Tres manos para los Neandertales

En los últimos años se están desarrollando teorías cognitivas que hasta ahora se habían quedado al margen del marco científico, probablemente por dificultades a la hora de evaluarlas en un contexto experimental. Son propuestas que se engloban bajo un nombre común, que en realidad esconde perspectivas muy diferentes aún no suficientemente integradas en un núcleo homogéneo de términos o de principios: la teoría de la mente extendida. Los matices son muchos, y las fronteras entre biología y filosofía desde luego confusas. Pero hay una base bastante firme, y es que la mente se genera a través de la interacción entre cerebro y ambiente, mediada por una interfaz que es punto de encuentro entre el mundo interior y exterior: el cuerpo.

 

Nuestro cuerpo, según esta aproximación, es parte fundamental del proceso cognitivo y del conocimiento. Solo cuando mundo exterior y mundo interior se integran a través de la acción del cuerpo se genera una mente. El ejemplo más sencillo y eficaz de ambiente es la llamada “cultura material”, es decir los objetos físicos. Los objetos que creamos, desde la tecnología más compleja hasta las herramientas más básicas, almacenan informaciones que sería imposible grabar en nuestros cerebros, activan procesos que de otra forma no ocurrirían, y cambian nuestras capacidades de percepción y cálculo enseñándonos el mundo de otra forma, y entrenando nuestras neuronas todos los días de una forma muy especifica.

 

Sin los objetos no seríamos lo que somos, y no podríamos ver el mundo como lo vemos. De hecho, estamos empezando a descubrir que las redes neurales de nuestro cerebro integran en sus esquemas los objetos en función de cómo los estamos utilizando, y en función de la posibilidad de ser alcanzados y manipulados por nuestros brazos. En esta interfaz tan compleja que llamamos “cuerpo” hay dos componentes que hacen la mayor parte del trabajo: el ojo y la mano. El ojo es la “puerta de entrada”, por donde el mundo exterior entra en nuestro mundo interior. La mano es la “puerta de salida” por donde nuestro mundo interior contacta e interacciona con el mundo exterior. Interesante advertir que el cerebro de nuestra especie, Homo sapiens, se caracteriza precisamente para una ampliación bastante patente de las áreas parietales, que entre las muchas funciones atienden especialmente una: la integración visuo-espacial, es decir la integración entre el espacio exterior y el espacio interior. Hay áreas como el surco intraparietal que precisamente gestionan el sistema ojo-mano, y otras como el precúneo que integran todo esto con la memoria. Además estas áreas tienen muchas conexiones con las áreas frontales, nudo fundamental de muchos procesos asociados a programación y decisión.

 

Los demás mamíferos viven en un mundo de olores y de sonidos, pero los primates antropoideos cambiaron su estilo de vida, renunciando a la noche a cambio de una vida diurna hecha de formas y colores. Claro, esto necesitó cambios importantes en los sistemas sensoriales, en los componentes anatómicos, y en la organización neural. Y ya sabemos cómo al mismo tiempo los primates invirtieron mucho también en manipulación y prensilidad. En los homínidos, sobre todo en el género humano, las capacidades de visión y de manipulación llegan a un nivel de complejidad patente y fundamental.
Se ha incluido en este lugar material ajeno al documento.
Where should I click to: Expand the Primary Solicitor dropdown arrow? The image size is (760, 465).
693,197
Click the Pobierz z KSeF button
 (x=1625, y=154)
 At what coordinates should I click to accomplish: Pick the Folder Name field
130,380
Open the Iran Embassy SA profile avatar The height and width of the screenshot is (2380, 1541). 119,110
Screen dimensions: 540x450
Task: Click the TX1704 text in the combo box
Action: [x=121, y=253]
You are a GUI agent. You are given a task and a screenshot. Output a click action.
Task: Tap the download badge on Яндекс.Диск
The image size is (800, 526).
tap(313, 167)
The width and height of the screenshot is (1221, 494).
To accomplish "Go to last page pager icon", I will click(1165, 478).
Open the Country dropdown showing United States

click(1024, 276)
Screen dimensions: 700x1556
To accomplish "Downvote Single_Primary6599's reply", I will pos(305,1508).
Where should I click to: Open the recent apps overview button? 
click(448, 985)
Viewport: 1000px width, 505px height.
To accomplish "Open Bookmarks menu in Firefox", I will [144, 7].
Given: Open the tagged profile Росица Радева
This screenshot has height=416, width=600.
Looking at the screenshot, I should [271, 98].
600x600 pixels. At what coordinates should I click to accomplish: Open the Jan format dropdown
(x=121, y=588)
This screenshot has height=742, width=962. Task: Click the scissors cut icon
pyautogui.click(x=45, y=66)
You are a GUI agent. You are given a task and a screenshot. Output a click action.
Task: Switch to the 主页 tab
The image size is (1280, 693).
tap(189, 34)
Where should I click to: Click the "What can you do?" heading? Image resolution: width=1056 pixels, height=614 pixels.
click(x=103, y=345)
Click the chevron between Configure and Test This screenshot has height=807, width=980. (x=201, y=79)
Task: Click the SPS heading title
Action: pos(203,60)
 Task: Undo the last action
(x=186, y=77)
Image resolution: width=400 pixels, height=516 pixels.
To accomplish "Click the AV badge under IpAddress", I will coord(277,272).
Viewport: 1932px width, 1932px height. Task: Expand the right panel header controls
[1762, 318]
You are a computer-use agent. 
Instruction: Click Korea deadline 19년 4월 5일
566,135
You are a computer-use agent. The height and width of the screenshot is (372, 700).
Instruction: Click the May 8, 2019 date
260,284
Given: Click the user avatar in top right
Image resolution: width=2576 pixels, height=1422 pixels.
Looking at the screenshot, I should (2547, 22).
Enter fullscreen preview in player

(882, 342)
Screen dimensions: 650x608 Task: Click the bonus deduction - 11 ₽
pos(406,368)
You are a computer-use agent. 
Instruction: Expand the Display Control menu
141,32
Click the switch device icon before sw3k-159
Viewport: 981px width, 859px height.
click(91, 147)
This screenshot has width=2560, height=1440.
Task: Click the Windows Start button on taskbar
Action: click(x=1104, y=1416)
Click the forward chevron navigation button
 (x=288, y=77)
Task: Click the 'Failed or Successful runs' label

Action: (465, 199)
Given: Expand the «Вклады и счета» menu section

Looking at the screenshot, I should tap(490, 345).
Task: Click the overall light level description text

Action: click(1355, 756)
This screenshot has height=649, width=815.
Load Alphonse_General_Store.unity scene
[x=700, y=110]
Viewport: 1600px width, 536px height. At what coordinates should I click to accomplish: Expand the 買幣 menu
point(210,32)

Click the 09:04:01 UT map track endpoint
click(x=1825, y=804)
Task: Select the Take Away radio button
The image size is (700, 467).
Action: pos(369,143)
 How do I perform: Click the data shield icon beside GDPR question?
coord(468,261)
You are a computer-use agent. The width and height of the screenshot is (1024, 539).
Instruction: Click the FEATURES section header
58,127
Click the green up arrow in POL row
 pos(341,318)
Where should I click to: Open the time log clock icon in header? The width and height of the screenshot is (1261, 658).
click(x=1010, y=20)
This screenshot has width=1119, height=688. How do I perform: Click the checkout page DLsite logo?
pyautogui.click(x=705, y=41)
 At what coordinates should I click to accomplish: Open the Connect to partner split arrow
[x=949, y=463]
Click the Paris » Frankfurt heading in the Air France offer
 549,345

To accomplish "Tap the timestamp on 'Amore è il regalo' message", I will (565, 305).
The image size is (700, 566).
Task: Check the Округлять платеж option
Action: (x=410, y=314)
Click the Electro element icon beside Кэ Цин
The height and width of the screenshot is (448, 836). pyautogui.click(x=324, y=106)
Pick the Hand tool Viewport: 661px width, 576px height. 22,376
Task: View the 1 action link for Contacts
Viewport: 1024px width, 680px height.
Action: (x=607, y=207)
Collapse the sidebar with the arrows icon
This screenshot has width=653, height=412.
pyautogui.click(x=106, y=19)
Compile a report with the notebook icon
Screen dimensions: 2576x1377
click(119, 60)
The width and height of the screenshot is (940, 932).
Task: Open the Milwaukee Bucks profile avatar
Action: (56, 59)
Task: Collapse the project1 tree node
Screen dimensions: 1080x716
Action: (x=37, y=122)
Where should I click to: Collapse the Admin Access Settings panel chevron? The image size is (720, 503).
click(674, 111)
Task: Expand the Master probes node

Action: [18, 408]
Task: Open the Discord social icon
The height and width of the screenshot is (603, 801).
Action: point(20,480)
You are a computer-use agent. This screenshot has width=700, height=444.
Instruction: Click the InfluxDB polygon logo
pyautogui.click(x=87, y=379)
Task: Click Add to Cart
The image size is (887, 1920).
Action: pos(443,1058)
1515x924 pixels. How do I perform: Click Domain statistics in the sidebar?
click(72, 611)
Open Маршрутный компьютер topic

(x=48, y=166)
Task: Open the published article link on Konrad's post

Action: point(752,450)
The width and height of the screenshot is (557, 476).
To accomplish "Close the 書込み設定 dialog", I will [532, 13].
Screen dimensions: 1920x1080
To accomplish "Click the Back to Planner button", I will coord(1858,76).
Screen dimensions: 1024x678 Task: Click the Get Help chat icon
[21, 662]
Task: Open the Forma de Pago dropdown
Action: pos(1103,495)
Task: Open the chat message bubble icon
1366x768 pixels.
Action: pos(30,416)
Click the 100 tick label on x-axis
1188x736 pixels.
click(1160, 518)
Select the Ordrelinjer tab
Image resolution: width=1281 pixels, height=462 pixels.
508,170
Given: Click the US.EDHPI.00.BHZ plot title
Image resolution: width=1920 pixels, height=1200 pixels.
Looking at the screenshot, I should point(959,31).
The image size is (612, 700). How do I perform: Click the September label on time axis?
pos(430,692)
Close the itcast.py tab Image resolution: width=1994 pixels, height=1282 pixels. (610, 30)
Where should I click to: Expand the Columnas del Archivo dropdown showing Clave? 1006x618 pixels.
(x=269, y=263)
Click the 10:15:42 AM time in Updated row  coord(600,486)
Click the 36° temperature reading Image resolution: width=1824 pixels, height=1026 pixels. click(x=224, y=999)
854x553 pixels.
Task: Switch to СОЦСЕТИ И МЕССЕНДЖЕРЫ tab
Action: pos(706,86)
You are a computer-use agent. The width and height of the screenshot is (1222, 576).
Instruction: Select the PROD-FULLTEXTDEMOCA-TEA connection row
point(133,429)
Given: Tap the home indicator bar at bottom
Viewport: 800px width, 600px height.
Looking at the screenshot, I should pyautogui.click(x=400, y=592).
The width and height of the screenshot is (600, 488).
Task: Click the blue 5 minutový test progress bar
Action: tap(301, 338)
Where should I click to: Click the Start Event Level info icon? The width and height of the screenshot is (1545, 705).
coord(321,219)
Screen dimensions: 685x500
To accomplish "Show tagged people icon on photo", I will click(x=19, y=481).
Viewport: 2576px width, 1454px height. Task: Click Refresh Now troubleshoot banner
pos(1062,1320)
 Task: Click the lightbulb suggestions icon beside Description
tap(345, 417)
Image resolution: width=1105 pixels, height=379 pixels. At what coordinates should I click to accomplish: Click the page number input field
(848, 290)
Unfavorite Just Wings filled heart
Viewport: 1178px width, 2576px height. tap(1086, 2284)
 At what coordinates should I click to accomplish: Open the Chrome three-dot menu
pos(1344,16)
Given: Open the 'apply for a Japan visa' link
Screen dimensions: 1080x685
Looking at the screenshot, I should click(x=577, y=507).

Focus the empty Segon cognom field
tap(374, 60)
Aunque los niveles cognitivos de las especies fósiles no se pueden evaluar como en los humanos vivos, a veces nos llegan informaciones sueltas y quizás importantes. Y a veces pueden incluso proceder de elementos anatómicos que no se suponen relacionados directamente con las neuronas: los dientes.

 

Estudiando al microscopio los dientes de los Neandertales y de sus antepasados, Homo heidelbergensis, resulta que hay muchas marcas (estrías) que no se relacionan con procesos asociados a la alimentación, sino con la praxis, es decir la manipulación de objetos. Según las huellas encontradas en la superficie de los dientes, en estas especies europeas el uso de la boca para manipular objetos era práctica habitual, y estás marcas se han encontrado prácticamente en todos los individuos. Los dientes (sobre todo los anteriores) se utilizaban para agarrar, sujetar, tirar, cortar.

 

También en los cazadores-recolectores modernos se encuentra este comportamiento, pero con una frecuencia sensiblemente menor. Muchas poblaciones humanas modernas presentan una cultura material mucho más compleja que la de los Neandertales o de H. heidelbergensis, pero no necesitan los dientes para cumplir con una adecuada interacción física entre cuerpo y herramientas. Si consideramos la teoría de la mente extendida tenemos entonces que pensar que en aquellos homínidos extintos el sistema ojo-mano probablemente no era suficiente para permitir una interacción adecuada a través de la interfaz “cuerpo”, y que como solución se han arriesgado a involucrar la boca, es decir, un elemento que sirve para otra función y que además es extremadamente sensible y delicado.

 

A lo largo de la evolución a menudo se reinvierten estructuras anatómicas en nuevas funciones, pero suelen ser cambios más bien a largo plazo y, sobre todo, no vinculados a elementos anatómicos únicos, importantes, y delicados. Así que el uso de los dientes para manipulación de herramienta más que una adaptación novedosa parece un apaño impropio y arriesgado. Aparentemente hasta innecesario, considerando que hay quien no llega a necesitarlo. Sabemos muy bien que la evolución biológica y la evolución cultural siguen procesos diferentes, sobre todo velocidades diferentes. La primera es mucho más lenta, y muchas veces hemos pensado que quizás nuestra biología no consigue seguir el ritmo de nuestra cultura, generando contradicciones y posibles problemas. Entonces podemos preguntarnos si no sería éste el caso de los Neandertales: una cultura demasiado compleja para un sistema de integración visuo-espacial y corporal inadecuado para estos niveles de complejidad.

 

El registro paleoneurológico (el estudio de la forma cerebral en los fósiles) sugiere de hecho que los Neandertales no tenían áreas parietales tan amplias como las nuestras, y son éstas las áreas que precisamente atienden a estas funciones. No sabemos si esta diferencia de geometría cerebral puede denotar una diferencia también en las capacidades cognitivas, pero parece ser una combinación peculiar el hecho que afecte áreas estrictamente relacionadas con la integración visual y espacial, de coordinación entre ambiente interno y ambiente externo a través del cuerpo. ¡Pero atención! No se trata de presentar a estos homínidos extintos como formas intermedias e incompletas. Los Neandertales no eran los antepasados de los humanos modernos, y ya desde hace años hemos abandonado una idea de evolución lineal, gradual y progresiva hacia los humanos modernos. Más bien, en este caso esta disociación entre complejidad neural y complejidad cultural se asociaría a un callejón sin salida, un experimento evolutivo paralelo al nuestro que por lo que sabemos ha llevado, por una razón o por otra, a la extinción.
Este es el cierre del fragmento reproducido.